:: Extract ::

_ _ _

UV makes frost and thus bag appeal. In my experience smoking that flower, it seems to burn longer. I have no idea of the answer to your question about thc, but from just a consumer perspective, UV makes a better product.
Nothing scientific to my results other than the results themselves. After several cycles and getting to a place that I consider dialed in, I like the increased yield and what visually appears to be increased trichome production. Next time around I will actually send a sample out to the lab for testing to see the difference (if any) from previous tests of that exact same pheno
Here is another benefit I would suggest people take into consideration. My old Kind K3 L600 had a 3 year warranty and I needed to utilize that often. Once the warranty ran out I started purchasing the LED Cluster Plates on line and repairing the lights myself. What I noticed was that almost all of the same diodes in the same location on the plates were what were burnt out and caused the entire plate to go out. Upon research I found that those particular diodes were the UV diodes on the plate.
My GC ROI e720’s have a 5 year warranty for the light but the UV bar only has 2… or maybe 3 year warranty. So when the UV bar burns out, it will not knock out the entire fixture… only the bar. Much cheaper to replace the bar (I think &180.00 for 2) than the entire fixture
We have tried a uvb 10.0 26 watt lamp for reptiles. Test results for checking flower shoots from the same tree The left side is exposed to uvb light and the right side is not exposed to uvb light. The examined flowers were both peaks.
It’s great you tried testing lamps. Unfortunately, your testing adds no value to this discussion and doesn’t show anything about UV-B effects on production of THC or other cannabinoids. Here are a few reasons why these data aren’t useful:
That lamp you’re using provides UV-B, UV-A, and PAR range photons. It’s not a UV-B lamp.
You used the same plant as the single test subject for both treatments.
You didn’t use the scientific method.
You didn’t use a control.
You didn’t use a large enough sample size (i.e., n =1 gives us no statistical significance no matter what the result was).
You only tested two apical inflorescence (not whole plant inflorescence)
You didn’t report other environmental and cultivation conditions.

_ _ _

:: Given data ::

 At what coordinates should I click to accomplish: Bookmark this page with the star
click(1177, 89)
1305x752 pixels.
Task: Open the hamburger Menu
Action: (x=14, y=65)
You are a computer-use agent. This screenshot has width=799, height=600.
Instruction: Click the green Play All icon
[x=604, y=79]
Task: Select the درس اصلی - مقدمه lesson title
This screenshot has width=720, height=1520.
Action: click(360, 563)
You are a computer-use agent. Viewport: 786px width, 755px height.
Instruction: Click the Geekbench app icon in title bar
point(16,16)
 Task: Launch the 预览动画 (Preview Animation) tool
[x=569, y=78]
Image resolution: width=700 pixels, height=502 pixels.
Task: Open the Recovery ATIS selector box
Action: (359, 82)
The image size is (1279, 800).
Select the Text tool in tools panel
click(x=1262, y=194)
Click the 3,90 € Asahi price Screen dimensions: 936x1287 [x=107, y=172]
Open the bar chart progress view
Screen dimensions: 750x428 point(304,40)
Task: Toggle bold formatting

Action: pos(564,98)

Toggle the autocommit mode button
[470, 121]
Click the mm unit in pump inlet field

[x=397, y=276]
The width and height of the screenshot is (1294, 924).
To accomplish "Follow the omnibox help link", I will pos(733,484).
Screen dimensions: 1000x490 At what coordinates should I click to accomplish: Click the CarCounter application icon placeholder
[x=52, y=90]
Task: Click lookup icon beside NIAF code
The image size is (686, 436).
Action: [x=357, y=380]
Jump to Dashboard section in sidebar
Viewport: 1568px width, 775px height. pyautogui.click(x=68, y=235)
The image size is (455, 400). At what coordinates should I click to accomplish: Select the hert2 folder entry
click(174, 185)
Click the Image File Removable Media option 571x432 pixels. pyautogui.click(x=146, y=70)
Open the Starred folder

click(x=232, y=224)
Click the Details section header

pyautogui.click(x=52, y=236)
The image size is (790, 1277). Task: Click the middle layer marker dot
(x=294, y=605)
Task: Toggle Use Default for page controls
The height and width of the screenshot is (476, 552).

_ _ _

:: Problems to solve ::
• A. Answer these from the forum thread on UV grow lights:
(i) How long was the warranty on the Kind K3 L600?
(ii) What wattage was the reptile lamp that was tried?
(iii) Which diodes turned out to be the ones burning out on the LED Cluster Plates?
• B. From the forum thread on UV grow lights, list every reason the reply gives for why the reptile lamp test data aren't useful.
• C. Carry on the forum thread on UV grow lights from where it stops.

:: The answers ::
• A.
(i) 3 years
(ii) 26 watts
(iii) The UV diodes

• B.
- The lamp provides UV-B, UV-A, and PAR range photons, so it's not a UV-B lamp.
- The same plant was the single test subject for both treatments.
- The scientific method wasn't used.
- No control was used.
- The sample size wasn't large enough (n = 1 gives no statistical significance).
- Only two apical inflorescences were tested, not whole plant inflorescence.
- Other environmental and cultivation conditions weren't reported.

• C.
You didn’t quantify instantaneous or diurnal net irradiance for UV-B, UV-A, and PAR; nor did you report irradiance uniformity. And if you used on the of the SolarMeter UV-B sensors you still didn’t quantify UV-B due to how that sensor weights UV-B and that its spectral response includes UV-A.
And more…
Also, why aren’t the reports dated and signed? That’s odd.
It’s great you fell that way, but your claims (I’m assuming you mean UV-B and not UV-A), and the claims of others using UV-B, are not proven. Humans are terrible at trying to quantify differences in sample groups - our inherent (and unconscious) biases and an inability to use observation to accurately quantify differences are well known.
Assuming you meant UV-B, I would amend your post to say:
From my observation, UV-B might increase frost directly or indirectly (by reducing biomass), which, if true, can increase bag appeal based on visual trichomes. In my experience smoking that flower, it seems to burn longer. I have no idea of the answer to your question about thc, but from just a consumer perspective, I believe UV-B can make a better product even though it will reduce biomass yield, plant size, and growth rate; and causes many deleterious affects on cannabis growth if over applied.
@ralf won’t be a believer till Bugbee admits it. I promise you man, it’s more than par photons that contribute to cannabinoids production. PAR is very important, but it ain’t going to take you all the way…
Also what if I told you in my own personal experiments, you get the most out of a synergistic UV-a and UV-b.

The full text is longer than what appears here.